Visual emotion analysis (VEA) has attracted great attention recently, due to the increasing tendency of expressing and understanding emotions through images on social networks. Different from traditional vision tasks, VEA is inherently more challenging since it involves a much higher level of complexity and ambiguity in human cognitive process. Most of the existing methods adopt deep learning techniques to extract general features from the whole image, disregarding the specific features evoked by various emotional stimuli. Inspired by the \textit{Stimuli-Organism-Response (S-O-R)} emotion model in psychological theory, we proposed a stimuli-aware VEA method consisting of three stages, namely stimuli selection (S), feature extraction (O) and emotion prediction (R). First, specific emotional stimuli (i.e., color, object, face) are selected from images by employing the off-the-shelf tools. To the best of our knowledge, it is the first time to introduce stimuli selection process into VEA in an end-to-end network. Then, we design three specific networks, i.e., Global-Net, Semantic-Net and Expression-Net, to extract distinct emotional features from different stimuli simultaneously.
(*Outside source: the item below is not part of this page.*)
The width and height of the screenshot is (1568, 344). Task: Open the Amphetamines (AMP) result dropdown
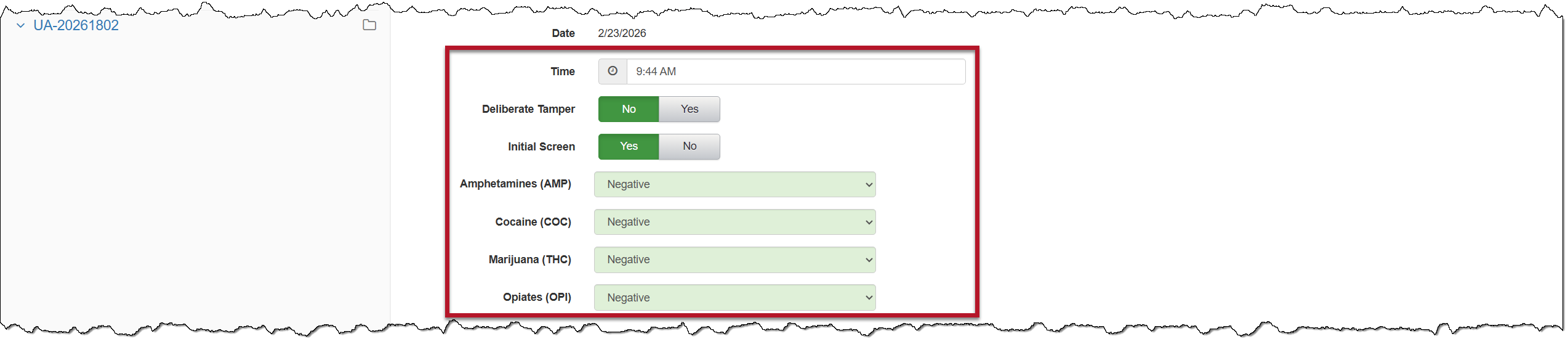734,184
Finally, benefiting from the inherent structure of Mikel's wheel, we design a novel hierarchical cross-entropy loss to distinguish hard false examples from easy ones in an emotion-specific manner. Experiments demonstrate that the proposed method consistently outperforms the state-of-the-art approaches on four public visual emotion datasets. Ablation study and visualizations further prove the validity and interpretability of our method.